> **How to complete this task**
Reproduce exactly the lines below, starting with the line that contains "This screenshot has height=720, width=1280." and ending with the last line of the records, both included, and nothing else.

Stored items
..........
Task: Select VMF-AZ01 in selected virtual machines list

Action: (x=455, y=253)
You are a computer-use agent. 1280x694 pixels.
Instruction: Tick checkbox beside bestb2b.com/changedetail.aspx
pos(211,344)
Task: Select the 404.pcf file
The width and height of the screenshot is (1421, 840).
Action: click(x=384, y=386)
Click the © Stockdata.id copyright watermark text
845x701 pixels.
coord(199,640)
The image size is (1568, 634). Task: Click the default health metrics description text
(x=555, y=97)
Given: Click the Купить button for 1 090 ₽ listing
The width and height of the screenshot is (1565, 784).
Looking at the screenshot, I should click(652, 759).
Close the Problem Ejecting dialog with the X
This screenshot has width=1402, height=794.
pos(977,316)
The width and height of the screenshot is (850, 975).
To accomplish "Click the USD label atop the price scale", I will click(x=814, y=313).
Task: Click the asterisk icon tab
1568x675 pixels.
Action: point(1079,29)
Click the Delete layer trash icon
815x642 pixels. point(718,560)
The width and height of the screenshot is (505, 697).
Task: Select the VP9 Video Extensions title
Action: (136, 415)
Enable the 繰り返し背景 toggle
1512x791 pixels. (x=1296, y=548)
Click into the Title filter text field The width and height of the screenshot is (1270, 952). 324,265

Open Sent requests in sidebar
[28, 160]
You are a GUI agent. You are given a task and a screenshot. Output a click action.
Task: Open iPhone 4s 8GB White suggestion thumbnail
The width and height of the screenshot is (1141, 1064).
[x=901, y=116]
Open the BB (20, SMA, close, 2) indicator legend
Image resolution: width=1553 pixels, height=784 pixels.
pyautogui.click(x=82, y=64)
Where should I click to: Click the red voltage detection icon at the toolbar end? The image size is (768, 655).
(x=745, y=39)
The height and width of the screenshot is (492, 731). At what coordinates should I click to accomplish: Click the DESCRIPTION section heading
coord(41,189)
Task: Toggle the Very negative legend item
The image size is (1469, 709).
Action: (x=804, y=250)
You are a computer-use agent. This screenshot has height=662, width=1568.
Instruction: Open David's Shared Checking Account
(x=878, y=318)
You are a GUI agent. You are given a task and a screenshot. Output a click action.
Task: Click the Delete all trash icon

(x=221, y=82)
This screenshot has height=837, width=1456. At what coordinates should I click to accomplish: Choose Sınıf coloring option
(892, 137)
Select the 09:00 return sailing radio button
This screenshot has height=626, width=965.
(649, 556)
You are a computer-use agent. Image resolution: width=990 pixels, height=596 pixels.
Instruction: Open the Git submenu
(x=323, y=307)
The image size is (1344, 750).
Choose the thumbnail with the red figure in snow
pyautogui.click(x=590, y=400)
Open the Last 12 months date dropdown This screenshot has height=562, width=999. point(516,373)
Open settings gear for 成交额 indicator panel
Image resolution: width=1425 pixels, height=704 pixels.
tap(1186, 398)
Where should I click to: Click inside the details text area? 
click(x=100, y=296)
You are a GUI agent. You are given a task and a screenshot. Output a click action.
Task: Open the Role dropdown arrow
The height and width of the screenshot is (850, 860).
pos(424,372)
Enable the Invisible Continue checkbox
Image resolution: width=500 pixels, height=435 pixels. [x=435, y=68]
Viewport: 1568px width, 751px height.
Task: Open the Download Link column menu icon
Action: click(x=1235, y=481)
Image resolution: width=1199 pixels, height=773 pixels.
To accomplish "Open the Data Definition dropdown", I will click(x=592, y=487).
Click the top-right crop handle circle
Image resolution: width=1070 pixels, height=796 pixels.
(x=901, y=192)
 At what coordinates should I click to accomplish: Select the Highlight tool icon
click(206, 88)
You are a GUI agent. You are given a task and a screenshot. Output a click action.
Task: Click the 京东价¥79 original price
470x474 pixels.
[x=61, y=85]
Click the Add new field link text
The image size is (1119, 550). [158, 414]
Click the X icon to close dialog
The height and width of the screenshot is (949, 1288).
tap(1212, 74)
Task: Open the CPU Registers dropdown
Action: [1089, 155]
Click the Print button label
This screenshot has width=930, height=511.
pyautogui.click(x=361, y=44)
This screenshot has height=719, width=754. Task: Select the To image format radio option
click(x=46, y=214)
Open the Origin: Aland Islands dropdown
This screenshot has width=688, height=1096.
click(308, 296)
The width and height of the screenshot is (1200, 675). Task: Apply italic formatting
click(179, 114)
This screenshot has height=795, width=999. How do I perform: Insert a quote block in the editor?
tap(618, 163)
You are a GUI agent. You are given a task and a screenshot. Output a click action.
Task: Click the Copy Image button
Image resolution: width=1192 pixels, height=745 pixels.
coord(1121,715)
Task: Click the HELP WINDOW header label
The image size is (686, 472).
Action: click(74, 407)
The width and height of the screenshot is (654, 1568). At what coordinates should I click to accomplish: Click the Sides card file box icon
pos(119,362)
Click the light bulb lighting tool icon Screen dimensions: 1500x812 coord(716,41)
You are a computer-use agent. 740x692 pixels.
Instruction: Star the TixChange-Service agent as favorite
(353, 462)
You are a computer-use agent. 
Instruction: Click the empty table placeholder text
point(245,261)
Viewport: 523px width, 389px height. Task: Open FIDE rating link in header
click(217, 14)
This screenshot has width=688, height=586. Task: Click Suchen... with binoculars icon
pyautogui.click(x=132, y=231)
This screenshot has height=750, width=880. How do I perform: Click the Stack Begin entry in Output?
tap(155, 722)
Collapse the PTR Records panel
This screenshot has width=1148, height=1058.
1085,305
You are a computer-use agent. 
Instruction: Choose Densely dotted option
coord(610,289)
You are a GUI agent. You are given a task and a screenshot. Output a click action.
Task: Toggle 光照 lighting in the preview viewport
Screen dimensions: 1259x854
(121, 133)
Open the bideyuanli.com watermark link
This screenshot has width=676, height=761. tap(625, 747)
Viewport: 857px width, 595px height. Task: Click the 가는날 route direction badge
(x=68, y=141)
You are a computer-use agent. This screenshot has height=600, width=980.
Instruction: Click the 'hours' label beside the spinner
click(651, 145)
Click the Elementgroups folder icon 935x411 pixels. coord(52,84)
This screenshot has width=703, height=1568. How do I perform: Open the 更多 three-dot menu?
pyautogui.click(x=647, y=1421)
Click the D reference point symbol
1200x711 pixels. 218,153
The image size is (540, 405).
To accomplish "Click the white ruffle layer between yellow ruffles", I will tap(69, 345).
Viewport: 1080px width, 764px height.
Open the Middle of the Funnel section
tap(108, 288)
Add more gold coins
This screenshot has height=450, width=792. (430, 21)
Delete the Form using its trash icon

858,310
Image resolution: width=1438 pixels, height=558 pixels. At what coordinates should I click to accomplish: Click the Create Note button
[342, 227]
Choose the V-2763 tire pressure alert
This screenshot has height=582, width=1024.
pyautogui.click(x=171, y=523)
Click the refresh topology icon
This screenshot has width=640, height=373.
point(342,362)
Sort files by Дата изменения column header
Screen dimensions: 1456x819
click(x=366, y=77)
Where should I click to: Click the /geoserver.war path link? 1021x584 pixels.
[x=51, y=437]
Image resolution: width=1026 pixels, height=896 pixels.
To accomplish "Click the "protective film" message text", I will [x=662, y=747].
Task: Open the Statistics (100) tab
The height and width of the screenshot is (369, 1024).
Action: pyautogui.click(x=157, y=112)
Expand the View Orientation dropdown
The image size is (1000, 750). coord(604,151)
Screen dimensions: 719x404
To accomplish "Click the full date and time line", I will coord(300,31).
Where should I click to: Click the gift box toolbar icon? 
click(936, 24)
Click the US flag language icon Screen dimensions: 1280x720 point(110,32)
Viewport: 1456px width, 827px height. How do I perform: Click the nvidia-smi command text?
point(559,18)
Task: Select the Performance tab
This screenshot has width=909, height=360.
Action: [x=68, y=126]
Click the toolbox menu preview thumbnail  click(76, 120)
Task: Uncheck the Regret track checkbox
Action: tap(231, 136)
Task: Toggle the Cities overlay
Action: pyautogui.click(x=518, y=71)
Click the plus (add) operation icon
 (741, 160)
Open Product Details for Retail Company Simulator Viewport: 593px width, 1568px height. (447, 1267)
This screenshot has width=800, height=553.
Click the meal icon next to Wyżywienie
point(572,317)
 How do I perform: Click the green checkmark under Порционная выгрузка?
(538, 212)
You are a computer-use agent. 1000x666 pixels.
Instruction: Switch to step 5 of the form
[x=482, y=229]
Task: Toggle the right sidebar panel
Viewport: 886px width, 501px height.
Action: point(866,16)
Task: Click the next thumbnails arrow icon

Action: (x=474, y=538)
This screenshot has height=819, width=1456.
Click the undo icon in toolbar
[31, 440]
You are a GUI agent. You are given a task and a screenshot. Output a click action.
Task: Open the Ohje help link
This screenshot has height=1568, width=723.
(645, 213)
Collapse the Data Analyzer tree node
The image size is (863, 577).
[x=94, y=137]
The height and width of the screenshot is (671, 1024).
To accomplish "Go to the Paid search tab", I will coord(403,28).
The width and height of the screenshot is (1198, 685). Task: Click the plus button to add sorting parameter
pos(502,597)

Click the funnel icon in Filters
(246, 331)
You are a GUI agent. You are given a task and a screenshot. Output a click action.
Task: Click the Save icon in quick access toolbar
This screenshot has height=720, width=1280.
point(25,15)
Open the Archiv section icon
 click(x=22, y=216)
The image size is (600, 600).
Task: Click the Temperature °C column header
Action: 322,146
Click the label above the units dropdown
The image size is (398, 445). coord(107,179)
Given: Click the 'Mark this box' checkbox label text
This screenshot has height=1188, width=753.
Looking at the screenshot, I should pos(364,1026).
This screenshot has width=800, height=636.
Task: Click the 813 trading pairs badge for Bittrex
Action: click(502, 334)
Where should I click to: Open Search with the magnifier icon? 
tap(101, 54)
..........
> **Response to this exercise**
This screenshot has height=720, width=1280.
point(25,15)
Open the Archiv section icon
 click(x=22, y=216)
The image size is (600, 600).
Task: Click the Temperature °C column header
Action: 322,146
Click the label above the units dropdown
The image size is (398, 445). coord(107,179)
Given: Click the 'Mark this box' checkbox label text
This screenshot has height=1188, width=753.
Looking at the screenshot, I should pos(364,1026).
This screenshot has width=800, height=636.
Task: Click the 813 trading pairs badge for Bittrex
Action: click(502, 334)
Where should I click to: Open Search with the magnifier icon? 
tap(101, 54)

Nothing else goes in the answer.